I finished the monumental Six of Crows by Leigh Bardugo yesterday and my original plan was to blog about it today but then I read the above book to fix the my tastebuds. The Goblins deserve a post, and the Six of Crows can be left to less critical book bloggers.
3 people died over the last years in a small but flourishing Australian town. It’s all written off as accidents but a body is missing and Aaron Falk will start digging. Most of the book it’s not even clear he’s investigating. He doesn’t do much other than enjoy the hospitality of his friends, and whenever he notices something, the writer doesn’t tell us what. However, he’ll find clues and solve all of the cases. It’s all hidden in front of our eyes.
The big issue? This town is way too good. Can Aaron go back to the big city as a federal agent after seeing how all these people live?
I give it 4*/5 and despite the sub-optimal score, I enjoyed it and would read a continuation if one is ever written.

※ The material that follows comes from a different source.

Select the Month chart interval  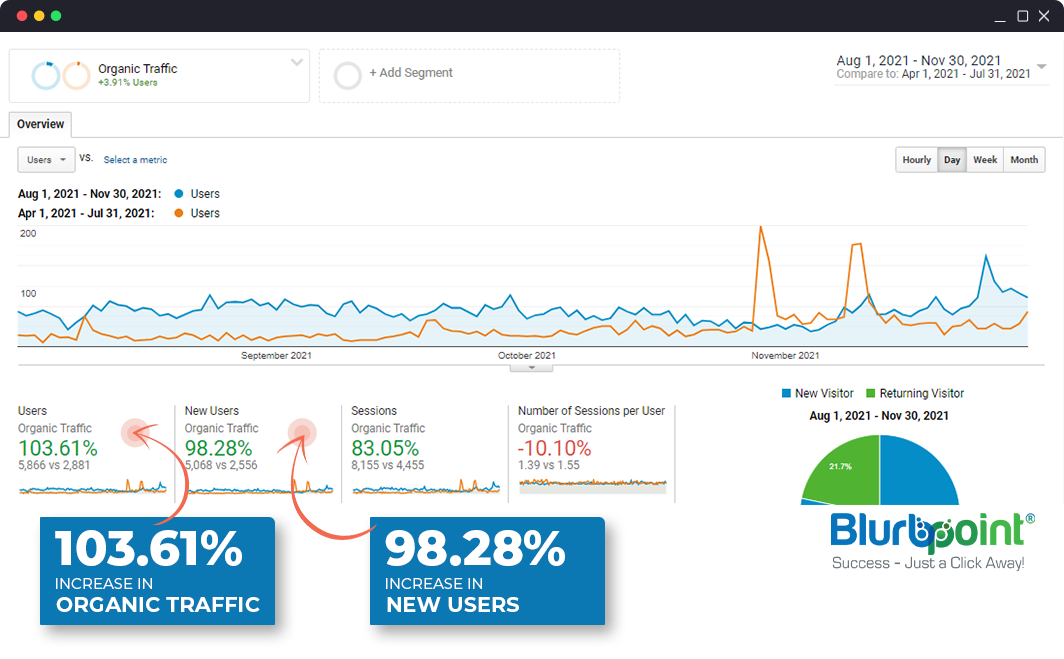[x=1024, y=160]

The shelf naturally formed with other low-stress books like Travis Baldree’s Legends and Lattes, two Brandon Sandersons and 3 gamebooks. I have some reading ahead of me.
When I write book reviews, I often mention the level of realism. Imagine a scale from 0 to 10. 0 is complete BS, things that can’t happen, heroes that can’t exist, and a path from start to finish that’s like a fairy tale. 10 is a boring autobiography by a boring person who doesn’t lie to put themselves in a good light. Realism is not required to have fun, a good story can be 0 or 10 on the scale.

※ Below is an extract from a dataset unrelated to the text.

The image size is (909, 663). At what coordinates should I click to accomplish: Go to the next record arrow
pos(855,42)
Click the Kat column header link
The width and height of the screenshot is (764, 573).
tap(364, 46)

Let’s rank some pop culture on the realism scale.
0: Avengers: End Game – a complete disconnect with reality, written entirely to be like that. The characters are only visually human
1: Star Wars Episodes 4-6 – a complete disconnect with reality but some of the characters make sense, like Jabba the Hutt. I’d put here most of the fantasy I read like Thraxas, Joe Abercrombie, Raymond Feist, the LOTR universe, Robin Hobb, Brandon Sanderson, Harry Potter
2: Matthew Reilly, often featured here, writes about cars flying at a speed of 700km/h and crashing with no harm. Not far off from F1, although the characters are inhuman. I feel like he deserves the number 2 spot for himself.

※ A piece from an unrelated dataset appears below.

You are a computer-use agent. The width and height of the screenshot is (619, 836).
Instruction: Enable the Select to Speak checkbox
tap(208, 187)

3: Stephen King plugs in plausible humans and outcomes in impossible fantasy settings. His work is incredible and diverse work but let’s average it to 3. 3 would be fantasy with a possible story or with possible characters but maybe not both
4: The Foundation, Andy Weir – the classic sci-fi where the people look real and the events could eventually happen
5: Song of Fire and Ice – lots of that happened in medieval times, or at least people imagined it did. Not the dragon eggs but the other stuff that fills 95% of the pages. Realistic fantasy, dystopia
6: Alexandre Dumas. The Three Musketeers has a solid foundation in reality and the characters are likely based on real humans, perhaps from later periods
7: Cinderella. That probably happened and was later decorated with some magic
8: OMG ❤️, Stephanie Plum, Harry Bosch’s universe, Harlan Coben, the true crime stories
9: Historical fiction, books like Wolf Hall that are as connected to the real events as they could be, autobiographies with some level of commerce
10: Boring autobiographies
On that scale, Jane Harper enters the territory of boring autobiographies. There’s “No way” and “Oh, that’s why, yeah, damn”. Reading it is like reading the continuation of Cinderella, the happily ever after where the prince turned into a king, and the king was drunk and cheated.
So, I won’t tell you what the Force of Nature is about, but it’s sad and depressing in a beautiful way. Do not touch if you want an orthodox crime story.